Maeve Dineen: If bond market is right, then recovery is dead in the water
Published 16/08/2010 | 05:00
A glitch in my computer system meant I had to delete 65,000 emails last week -- one by one. The process was soul destroying at times, but also very interesting. As my finger pressed delete again and again, it was like fast forwarding through the past few years of boom and bust.
The process left me feeling pretty queasy and then I suddenly realised why: the emails I was getting back in 2007 and 2008 were eerily like the emails I'm getting today.
In 2007, when the credit crisis first broke, my inbox was being flooded with broker reports arguing that the crisis in the US was unlikely to spread to Europe and even more unlikely to spread to Ireland because our banks were nothing like as irresponsible as their feckless US counterparts.
It took many of the email writers almost a year to finally admit the banks here were in trouble. By then, the narrative had changed. Now the story was that the government guarantee was a brave and daring move that would eventually save the banks from temporary problems related to market confidence and Anglo Irish Bank.
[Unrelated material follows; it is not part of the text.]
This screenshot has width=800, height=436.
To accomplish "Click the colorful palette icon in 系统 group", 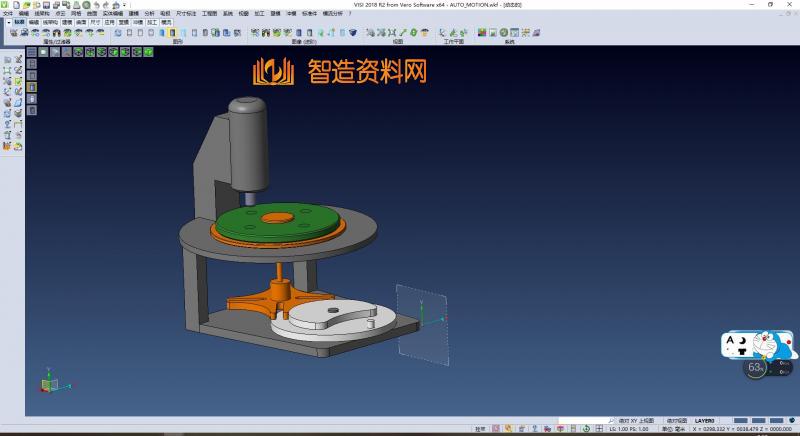I will click(x=482, y=33).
In 2010, the emails so far have argued that we were decisive taking action and had put blue water between ourselves and the likes of Greece.
So how come, rather unexpectedly last week, investors got so nervous about the state of our economy that they demanded almost twice as much money to buy bonds compared with three weeks ago?
The credit markets tend to sniff out trouble first and have acted as an early warning alert at every stage of the financial crisis over the past three years. If the bond market is correct, then this recovery for Ireland is dead in the water.
We need to face facts and the facts are most of us have been too optimistic at almost every single juncture in this crisis.
Look at house prices, unemployment stats, our yawning budget deficit or the banks -- all of which have produced nothing but bad news time and time again. At every turn, they have disappointed -- especially the banks and more especially Anglo. It's over a month behind in transferring its second tranche of loans to NAMA, and no one knows just how much it will cost to bail it out.
And therein lies the rub: the absence of this final figure is one of the main reasons for last week's shock doubling of borrowing costs.
We have done all we can and yet we are still vulnerable. As a country we remain more like Allied Irish Banks, promising to reform our ways and sell off the family silver, rather than Bank of Ireland, which has made some real progress in these respects.
We may have been seduced by Finance Minister Brian Lenihan's undeniable charm and temperament, which makes him one of life's eternal optimists. We may also been sucked in by his department and the Central Bank, which have been too sanguine for too long. While at the same time, the Irish Government has deliberately avoided addressing the genuine threats to Ireland's long-term fiscal problems, which stem from the extravagant public sector pay and pension benefits.
Whatever the reasons, the truth is we have hoped for the best at every juncture of the crisis and called so many bottoms you'd think we were in a strip club.
As I deleted those emails last week and the bond markets convulsed once again, I finally began to lose my nerve and suspect we are already in a double-dip recession that could get much worse and leave this country in ruins. There are simply too few signs that we are facing up to our problems.
In retrospect, the crisis abated as the US and Europe pumped money into the system but this has only brought us so far. The fear is back. Confidence is once again crumbling in the US and the UK as growth falters and unemployment rises further. When America sneezes, Britain catches a cold but we catch pneumonia.
The economy is going into wind down before we had time to get back on our feet and our future now lies in many hands. This is what happens when you owe money and are in a single-currency union.
But tomorrow, when the NTMA tries to raise another €1.5bn by selling four-year and 10-year bonds, we will have a clearer view of the fate that awaits us.